Book Review by Jamey Hecht
NY Arts Magazine
August 19, 2003


The Gryphons of Paris: A Reliquary of Photographs & Vignettes
by Ronald Hurwitz
Introduction by Françoise Reynaud

American concert violist Ronald Hurwitz brings his emotional tuning to bear on the visual world in The Gryphons of Paris, the premier publication from Voirin Editions. Hurwitz's work has taken a place in important Parisian collections including the Bibliothèque nationale, Musée Carnavalet, and the Maison Européenne de la Photographie; that feat confers upon him an artistic citizenship of which this beautiful book is the fruition.

Since 1979 he has been a frequent traveler to the French capitol and to Venice, international cities whose physical culture remains shaped by the prodigious growth of their power in the Nineteenth Century. Though Parisian life was transformed by the architectural autocracy of Baron Haussman in that period, the contemporaneous advent of photography provided the new Paris with an authenticating self-image. So its urban landscape remains permanently haunted by the visions of Eugene Atget, Édouard Baldus, Nadar, and the other giants of the medium's first phase.

When an American artist like Hurwitz turns his lens on the rue François Ier, the avenue Lédru-Rollin, the quai Voltaire, he repeats the originary labor of those pioneers while rotating it toward a modernity whose chronic nostalgia they could not have predicted. An imaginative daguerrotypist might anticipate the eventual rise of color photography, but not our aesthetic retrenchment upon monochrome that shows no sign of abatement. Every "black and white" photograph is a genealogy of the present, a grasp toward the Nineteenth Century's departed shades, the human and the monumental. Like Odysseus in the underworld, whose warm hands pass right through the cold ghost of his mother, photographers of the modern city are mourners for a past they never saw. Hurwitz calls The Gryphons of Paris a "reliquary." If the past is black and white, black and white is the past.

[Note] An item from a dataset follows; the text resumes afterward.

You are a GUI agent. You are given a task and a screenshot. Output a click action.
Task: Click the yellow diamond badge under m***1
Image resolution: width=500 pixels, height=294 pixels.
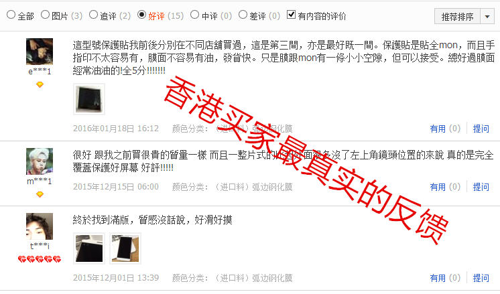tap(40, 194)
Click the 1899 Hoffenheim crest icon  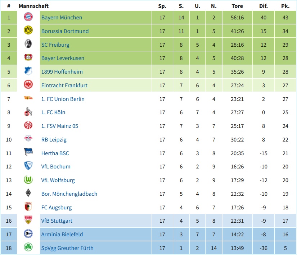point(28,71)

Any American citizen who makes the eastward crossing over the Atlantic is in some sense a pilgrim returning to the Old World; Hurwitz's three-decade career as a classical violist makes his voyages to the European capitols resonate with this sense of homecoming. The photographs of The Gryphons of Paris are those of a traveler, but they read like those of a lifelong resident. They open to us as invitations, subtly suggesting that we, too, can be at home here if only we will venture to identify with the heartbreakingly ephemeral beauty of its dark weather and eroding stone facades. In a similar way, indoor pictures like the desk-scape "Lundi 21 mars 1988" evoke a form of life that will soon be as irretrievable as those buildings that fell under the onslaught of Haussmanization a hundred years ago. The photo's title is the date of a single day that will never come again; its morning Figaro bears the partially legible headline "questions socialiste", questions which have since disappeared, not least because of the Soviet collapse which was only one year away at the time of this exposure. Even the paper-clipped handful of French money has since been replaced by the euro. Both architecturally and existentially, then. whatever still stands, stands for what could not stand.